Text section –
[START]
Published 30 Jun 2022 in math.OC and cs.LG | (2206.14981v3)

Abstract: Coordinate-type subgradient methods for addressing nonsmooth optimization problems are relatively underexplored due to the set-valued nature of the subdifferential. In this work, our study focuses on nonsmooth composite optimization problems, encompassing a wide class of convex and weakly convex (nonconvex nonsmooth) problems. By utilizing the chain rule of the composite structure properly, we introduce the Randomized Coordinate Subgradient method (RCS) for tackling this problem class. To the best of our knowledge, this is the first coordinate subgradient method for solving general nonsmooth composite optimization problems. In theory, we consider the linearly bounded subgradients assumption for the objective function, which is more general than the traditional Lipschitz continuity assumption, to account for practical scenarios. We then conduct convergence analysis for RCS in both convex and weakly convex cases based on this generalized Lipschitz-type assumption. Specifically, we establish the $\widetilde{\mathcal{O}}$$(1/\sqrt{k})$ convergence rate in expectation and the $\tilde o(1/\sqrt{k})$ almost sure asymptotic convergence rate in terms of the suboptimality gap when $f$ is convex. For the case when $f$ is weakly convex and its subdifferential satisfies the global metric subregularity property, we derive the $\mathcal{O}(\varepsilon{-4})$ iteration complexity in expectation. We also establish an asymptotic convergence result. To justify the global metric subregularity property utilized in the analysis, we establish this error bound condition for the concrete (real-valued) robust phase retrieval problem. We also provide a convergence lemma and the relationship between the global metric subregularity properties of a weakly convex function and its Moreau envelope. Finally, we conduct several experiments to demonstrate the possible superiority of RCS over the subgradient method.
[END]
(Entries from a dataset)
[START]
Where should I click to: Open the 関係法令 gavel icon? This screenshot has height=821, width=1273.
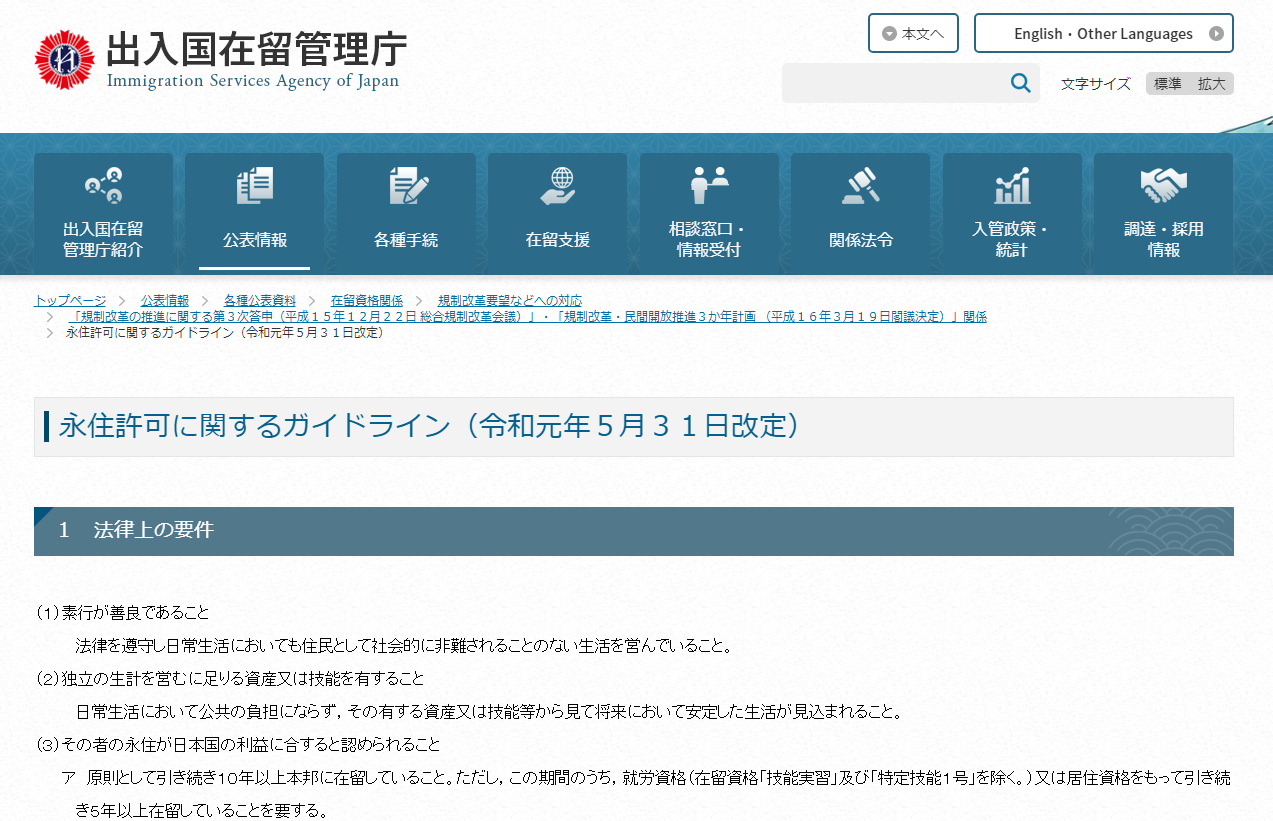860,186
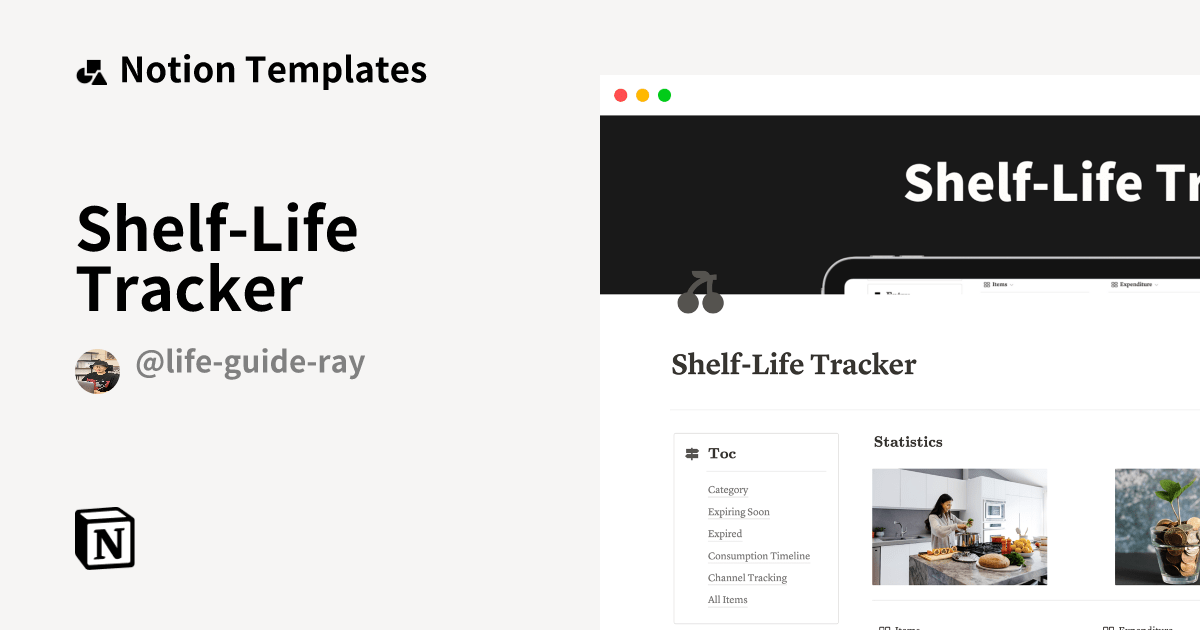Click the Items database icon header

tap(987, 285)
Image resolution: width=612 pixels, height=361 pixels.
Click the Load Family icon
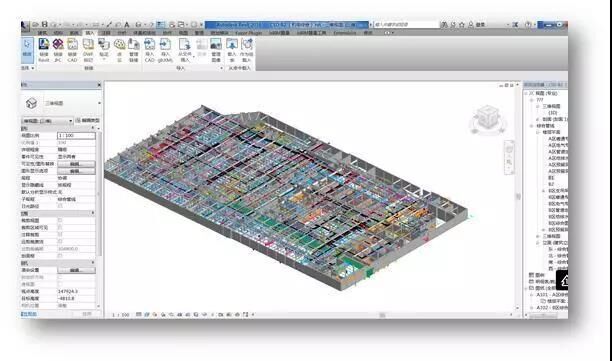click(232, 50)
[END]
Things to do –
a: Retype the abstract on coordinate subgradient methods in full, with no changes.
b: In the dataset entries, switch "Image resolution" to "Image size" and write all the entries out again, with everything else unchanged. Leave the pictures out of your answer.

Written answers –
a:
Published 30 Jun 2022 in math.OC and cs.LG | (2206.14981v3)

Abstract: Coordinate-type subgradient methods for addressing nonsmooth optimization problems are relatively underexplored due to the set-valued nature of the subdifferential. In this work, our study focuses on nonsmooth composite optimization problems, encompassing a wide class of convex and weakly convex (nonconvex nonsmooth) problems. By utilizing the chain rule of the composite structure properly, we introduce the Randomized Coordinate Subgradient method (RCS) for tackling this problem class. To the best of our knowledge, this is the first coordinate subgradient method for solving general nonsmooth composite optimization problems. In theory, we consider the linearly bounded subgradients assumption for the objective function, which is more general than the traditional Lipschitz continuity assumption, to account for practical scenarios. We then conduct convergence analysis for RCS in both convex and weakly convex cases based on this generalized Lipschitz-type assumption. Specifically, we establish the $\widetilde{\mathcal{O}}$$(1/\sqrt{k})$ convergence rate in expectation and the $\tilde o(1/\sqrt{k})$ almost sure asymptotic convergence rate in terms of the suboptimality gap when $f$ is convex. For the case when $f$ is weakly convex and its subdifferential satisfies the global metric subregularity property, we derive the $\mathcal{O}(\varepsilon{-4})$ iteration complexity in expectation. We also establish an asymptotic convergence result. To justify the global metric subregularity property utilized in the analysis, we establish this error bound condition for the concrete (real-valued) robust phase retrieval problem. We also provide a convergence lemma and the relationship between the global metric subregularity properties of a weakly convex function and its Moreau envelope. Finally, we conduct several experiments to demonstrate the possible superiority of RCS over the subgradient method.

b:
Where should I click to: Open the 関係法令 gavel icon? This screenshot has height=821, width=1273.
860,186
Click the Items database icon header

tap(987, 285)
Image size: width=612 pixels, height=361 pixels.
Click the Load Family icon
click(232, 50)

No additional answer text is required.